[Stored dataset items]

+-------+

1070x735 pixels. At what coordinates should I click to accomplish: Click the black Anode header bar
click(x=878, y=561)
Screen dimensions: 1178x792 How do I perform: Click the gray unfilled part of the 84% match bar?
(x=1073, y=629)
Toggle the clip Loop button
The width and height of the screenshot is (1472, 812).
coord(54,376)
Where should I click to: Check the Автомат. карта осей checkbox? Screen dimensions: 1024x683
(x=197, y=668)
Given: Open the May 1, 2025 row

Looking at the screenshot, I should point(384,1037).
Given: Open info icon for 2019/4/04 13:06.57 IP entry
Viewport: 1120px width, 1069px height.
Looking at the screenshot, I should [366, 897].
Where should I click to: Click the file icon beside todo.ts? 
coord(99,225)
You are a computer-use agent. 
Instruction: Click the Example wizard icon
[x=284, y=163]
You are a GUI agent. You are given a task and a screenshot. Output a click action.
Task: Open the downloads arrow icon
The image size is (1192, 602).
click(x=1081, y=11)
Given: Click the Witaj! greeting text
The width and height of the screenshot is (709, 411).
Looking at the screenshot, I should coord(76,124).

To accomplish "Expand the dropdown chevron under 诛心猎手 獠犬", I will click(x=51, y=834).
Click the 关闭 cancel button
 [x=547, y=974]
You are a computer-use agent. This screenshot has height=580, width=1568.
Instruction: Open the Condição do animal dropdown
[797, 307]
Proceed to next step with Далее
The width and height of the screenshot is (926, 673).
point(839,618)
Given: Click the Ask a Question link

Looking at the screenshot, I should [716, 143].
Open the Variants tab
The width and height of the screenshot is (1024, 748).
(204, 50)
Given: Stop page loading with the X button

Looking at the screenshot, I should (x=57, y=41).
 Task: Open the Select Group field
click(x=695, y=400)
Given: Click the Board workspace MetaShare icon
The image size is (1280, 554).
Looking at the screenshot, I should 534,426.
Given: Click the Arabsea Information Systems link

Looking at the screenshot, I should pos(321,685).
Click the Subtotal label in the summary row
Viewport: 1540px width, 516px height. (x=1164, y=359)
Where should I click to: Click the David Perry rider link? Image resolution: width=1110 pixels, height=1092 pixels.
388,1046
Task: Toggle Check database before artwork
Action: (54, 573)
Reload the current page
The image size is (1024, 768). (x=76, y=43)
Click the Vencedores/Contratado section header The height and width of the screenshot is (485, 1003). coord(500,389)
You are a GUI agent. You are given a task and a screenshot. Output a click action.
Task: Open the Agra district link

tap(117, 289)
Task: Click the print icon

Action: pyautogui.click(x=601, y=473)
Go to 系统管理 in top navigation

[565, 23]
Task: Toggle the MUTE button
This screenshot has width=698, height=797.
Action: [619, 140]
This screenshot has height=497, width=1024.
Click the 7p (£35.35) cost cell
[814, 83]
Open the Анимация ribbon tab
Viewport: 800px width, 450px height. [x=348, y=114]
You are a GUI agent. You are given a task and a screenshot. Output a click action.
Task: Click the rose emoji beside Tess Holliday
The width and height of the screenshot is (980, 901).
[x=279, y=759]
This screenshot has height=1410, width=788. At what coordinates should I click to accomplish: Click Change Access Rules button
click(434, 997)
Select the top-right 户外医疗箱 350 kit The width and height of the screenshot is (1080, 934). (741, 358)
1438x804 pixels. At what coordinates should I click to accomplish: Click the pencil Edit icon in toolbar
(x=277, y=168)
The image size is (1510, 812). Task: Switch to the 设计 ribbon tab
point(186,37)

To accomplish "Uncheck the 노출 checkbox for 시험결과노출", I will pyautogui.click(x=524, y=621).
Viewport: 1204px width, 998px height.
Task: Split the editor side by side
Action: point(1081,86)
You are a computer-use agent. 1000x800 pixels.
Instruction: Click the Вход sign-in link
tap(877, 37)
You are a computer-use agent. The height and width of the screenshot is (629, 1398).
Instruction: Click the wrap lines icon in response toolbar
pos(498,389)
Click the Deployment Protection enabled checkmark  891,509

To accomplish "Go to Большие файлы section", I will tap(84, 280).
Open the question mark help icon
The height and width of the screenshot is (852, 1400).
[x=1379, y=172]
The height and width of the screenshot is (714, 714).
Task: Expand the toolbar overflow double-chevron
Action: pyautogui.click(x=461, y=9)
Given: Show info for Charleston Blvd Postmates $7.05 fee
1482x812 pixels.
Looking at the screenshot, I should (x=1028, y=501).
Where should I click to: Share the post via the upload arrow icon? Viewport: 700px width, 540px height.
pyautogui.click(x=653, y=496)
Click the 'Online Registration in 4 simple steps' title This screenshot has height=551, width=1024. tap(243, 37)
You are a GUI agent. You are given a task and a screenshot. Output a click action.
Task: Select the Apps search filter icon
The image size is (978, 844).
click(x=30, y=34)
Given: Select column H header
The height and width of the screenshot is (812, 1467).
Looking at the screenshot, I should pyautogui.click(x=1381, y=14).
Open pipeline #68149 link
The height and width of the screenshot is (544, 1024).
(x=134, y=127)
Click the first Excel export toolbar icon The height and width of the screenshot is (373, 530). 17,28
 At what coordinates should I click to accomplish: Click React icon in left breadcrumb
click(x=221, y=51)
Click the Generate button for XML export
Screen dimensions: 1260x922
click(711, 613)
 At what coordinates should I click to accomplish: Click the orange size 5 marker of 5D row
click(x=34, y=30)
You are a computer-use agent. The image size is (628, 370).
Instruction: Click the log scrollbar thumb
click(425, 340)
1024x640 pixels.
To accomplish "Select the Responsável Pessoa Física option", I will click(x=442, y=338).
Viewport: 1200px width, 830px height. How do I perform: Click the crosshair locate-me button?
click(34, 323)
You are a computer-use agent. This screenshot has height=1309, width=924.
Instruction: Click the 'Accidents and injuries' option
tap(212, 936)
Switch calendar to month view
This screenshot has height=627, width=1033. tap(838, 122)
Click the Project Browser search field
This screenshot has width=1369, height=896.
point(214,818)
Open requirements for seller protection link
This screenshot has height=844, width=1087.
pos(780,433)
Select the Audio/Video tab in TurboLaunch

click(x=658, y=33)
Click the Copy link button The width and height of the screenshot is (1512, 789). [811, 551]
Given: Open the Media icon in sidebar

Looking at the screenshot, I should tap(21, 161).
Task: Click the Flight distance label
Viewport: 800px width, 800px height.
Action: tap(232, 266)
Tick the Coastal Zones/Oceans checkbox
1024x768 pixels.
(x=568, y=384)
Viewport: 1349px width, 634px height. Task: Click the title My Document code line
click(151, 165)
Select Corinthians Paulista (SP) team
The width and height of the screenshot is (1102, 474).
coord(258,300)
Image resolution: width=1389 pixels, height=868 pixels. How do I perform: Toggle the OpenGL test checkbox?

+-------+

**Task requirements:** Please switch every "Screen dimensions:" in the listing to "Screen size:" and give all the lines again with nothing else changed.

**Task response:**
1070x735 pixels. At what coordinates should I click to accomplish: Click the black Anode header bar
click(x=878, y=561)
Screen size: 1178x792 How do I perform: Click the gray unfilled part of the 84% match bar?
(x=1073, y=629)
Toggle the clip Loop button
The width and height of the screenshot is (1472, 812).
coord(54,376)
Where should I click to: Check the Автомат. карта осей checkbox? Screen size: 1024x683
(x=197, y=668)
Given: Open the May 1, 2025 row

Looking at the screenshot, I should point(384,1037).
Given: Open info icon for 2019/4/04 13:06.57 IP entry
Viewport: 1120px width, 1069px height.
Looking at the screenshot, I should [366, 897].
Where should I click to: Click the file icon beside todo.ts? 
coord(99,225)
You are a computer-use agent. 
Instruction: Click the Example wizard icon
[x=284, y=163]
You are a GUI agent. You are given a task and a screenshot. Output a click action.
Task: Open the downloads arrow icon
The image size is (1192, 602).
click(x=1081, y=11)
Given: Click the Witaj! greeting text
The width and height of the screenshot is (709, 411).
Looking at the screenshot, I should coord(76,124).

To accomplish "Expand the dropdown chevron under 诛心猎手 獠犬", I will click(x=51, y=834).
Click the 关闭 cancel button
 [x=547, y=974]
You are a computer-use agent. This screenshot has height=580, width=1568.
Instruction: Open the Condição do animal dropdown
[797, 307]
Proceed to next step with Далее
The width and height of the screenshot is (926, 673).
point(839,618)
Given: Click the Ask a Question link

Looking at the screenshot, I should [716, 143].
Open the Variants tab
The width and height of the screenshot is (1024, 748).
(204, 50)
Given: Stop page loading with the X button

Looking at the screenshot, I should (x=57, y=41).
 Task: Open the Select Group field
click(x=695, y=400)
Given: Click the Board workspace MetaShare icon
The image size is (1280, 554).
Looking at the screenshot, I should 534,426.
Given: Click the Arabsea Information Systems link

Looking at the screenshot, I should pos(321,685).
Click the Subtotal label in the summary row
Viewport: 1540px width, 516px height. (x=1164, y=359)
Where should I click to: Click the David Perry rider link? Image resolution: width=1110 pixels, height=1092 pixels.
388,1046
Task: Toggle Check database before artwork
Action: (54, 573)
Reload the current page
The image size is (1024, 768). (x=76, y=43)
Click the Vencedores/Contratado section header The height and width of the screenshot is (485, 1003). coord(500,389)
You are a GUI agent. You are given a task and a screenshot. Output a click action.
Task: Open the Agra district link

tap(117, 289)
Task: Click the print icon

Action: pyautogui.click(x=601, y=473)
Go to 系统管理 in top navigation

[565, 23]
Task: Toggle the MUTE button
This screenshot has width=698, height=797.
Action: [619, 140]
This screenshot has height=497, width=1024.
Click the 7p (£35.35) cost cell
[814, 83]
Open the Анимация ribbon tab
Viewport: 800px width, 450px height. [x=348, y=114]
You are a GUI agent. You are given a task and a screenshot. Output a click action.
Task: Click the rose emoji beside Tess Holliday
The width and height of the screenshot is (980, 901).
[x=279, y=759]
This screenshot has height=1410, width=788. At what coordinates should I click to accomplish: Click Change Access Rules button
click(434, 997)
Select the top-right 户外医疗箱 350 kit The width and height of the screenshot is (1080, 934). (741, 358)
1438x804 pixels. At what coordinates should I click to accomplish: Click the pencil Edit icon in toolbar
(x=277, y=168)
The image size is (1510, 812). Task: Switch to the 设计 ribbon tab
point(186,37)

To accomplish "Uncheck the 노출 checkbox for 시험결과노출", I will pyautogui.click(x=524, y=621).
Viewport: 1204px width, 998px height.
Task: Split the editor side by side
Action: point(1081,86)
You are a computer-use agent. 1000x800 pixels.
Instruction: Click the Вход sign-in link
tap(877, 37)
You are a computer-use agent. The height and width of the screenshot is (629, 1398).
Instruction: Click the wrap lines icon in response toolbar
pos(498,389)
Click the Deployment Protection enabled checkmark  891,509

To accomplish "Go to Большие файлы section", I will tap(84, 280).
Open the question mark help icon
The height and width of the screenshot is (852, 1400).
[x=1379, y=172]
The height and width of the screenshot is (714, 714).
Task: Expand the toolbar overflow double-chevron
Action: pyautogui.click(x=461, y=9)
Given: Show info for Charleston Blvd Postmates $7.05 fee
1482x812 pixels.
Looking at the screenshot, I should (x=1028, y=501).
Where should I click to: Share the post via the upload arrow icon? Viewport: 700px width, 540px height.
pyautogui.click(x=653, y=496)
Click the 'Online Registration in 4 simple steps' title This screenshot has height=551, width=1024. tap(243, 37)
You are a GUI agent. You are given a task and a screenshot. Output a click action.
Task: Select the Apps search filter icon
The image size is (978, 844).
click(x=30, y=34)
Given: Select column H header
The height and width of the screenshot is (812, 1467).
Looking at the screenshot, I should pyautogui.click(x=1381, y=14).
Open pipeline #68149 link
The height and width of the screenshot is (544, 1024).
(x=134, y=127)
Click the first Excel export toolbar icon The height and width of the screenshot is (373, 530). 17,28
 At what coordinates should I click to accomplish: Click React icon in left breadcrumb
click(x=221, y=51)
Click the Generate button for XML export
Screen size: 1260x922
click(711, 613)
 At what coordinates should I click to accomplish: Click the orange size 5 marker of 5D row
click(x=34, y=30)
You are a computer-use agent. The image size is (628, 370).
Instruction: Click the log scrollbar thumb
click(425, 340)
1024x640 pixels.
To accomplish "Select the Responsável Pessoa Física option", I will click(x=442, y=338).
Viewport: 1200px width, 830px height. How do I perform: Click the crosshair locate-me button?
click(34, 323)
You are a computer-use agent. This screenshot has height=1309, width=924.
Instruction: Click the 'Accidents and injuries' option
tap(212, 936)
Switch calendar to month view
This screenshot has height=627, width=1033. tap(838, 122)
Click the Project Browser search field
This screenshot has width=1369, height=896.
point(214,818)
Open requirements for seller protection link
This screenshot has height=844, width=1087.
pos(780,433)
Select the Audio/Video tab in TurboLaunch

click(x=658, y=33)
Click the Copy link button The width and height of the screenshot is (1512, 789). [811, 551]
Given: Open the Media icon in sidebar

Looking at the screenshot, I should tap(21, 161).
Task: Click the Flight distance label
Viewport: 800px width, 800px height.
Action: tap(232, 266)
Tick the Coastal Zones/Oceans checkbox
1024x768 pixels.
(x=568, y=384)
Viewport: 1349px width, 634px height. Task: Click the title My Document code line
click(151, 165)
Select Corinthians Paulista (SP) team
The width and height of the screenshot is (1102, 474).
coord(258,300)
Image resolution: width=1389 pixels, height=868 pixels. How do I perform: Toggle the OpenGL test checkbox?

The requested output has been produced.